1. Introduction

In this tutorial, we’ll cover Splay Tree (ST). It’s a self-adjusting variant of the Binary Search Tree (BST). ST keeps no additional information in nodes needed for the tree balancing.

2. Splay Tree Description

ST doesn’t put a strong condition on its structure to be always balanced. Instead, it uses heuristics to move the last accessed element to the root of the tree in the hope that it has a higher probability of being accessed later. Thus, the last accessed elements get placed near the root of the tree.

The essential basis of ST is the splaying operation. It’s used to move the last accessed element to the root.
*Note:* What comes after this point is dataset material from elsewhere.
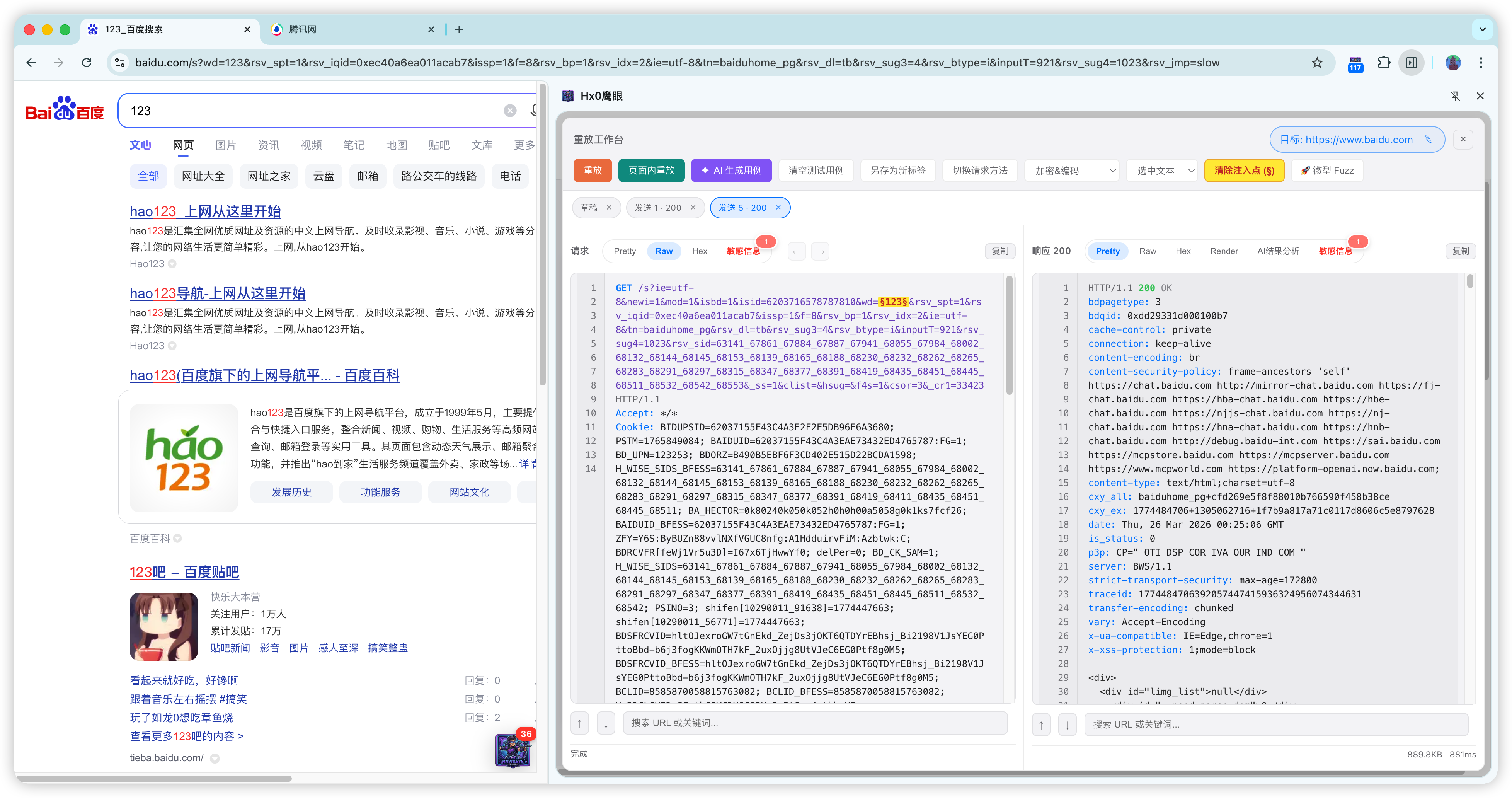Show 敏感信息 in the request panel
This screenshot has width=1512, height=798.
(744, 251)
3. An Auxiliary Operation – Splaying

The purpose of splaying is to move the element of interest to the root of the tree. Splaying consists of a series of rotations. Three types of rotations are used in splaying: zig, zig-zig, and zig-zag.

3.1. Zig Rotation

We perform the zig rotation when the splayed element is a direct child of the root. Zig is the terminal step in splaying, as after performing it, the element appears in the root. The example below shows an example of a zig rotation when the splayed element is the left child of the root. This is the right zig rotation. The splayed element is c, and its parent is p. The nodes are depicted with small circles, while subtrees are depicted with big circles:

zig right rotation

As we see, c gets moved to the root, and the previous root becomes its right child. Additionally, the right subtree of c becomes the left subtree of p.

Below we can see the left zig rotation. Again, the element to be splayed is c:

zig left rotation

The left and right zig rotations are symmetrically identical.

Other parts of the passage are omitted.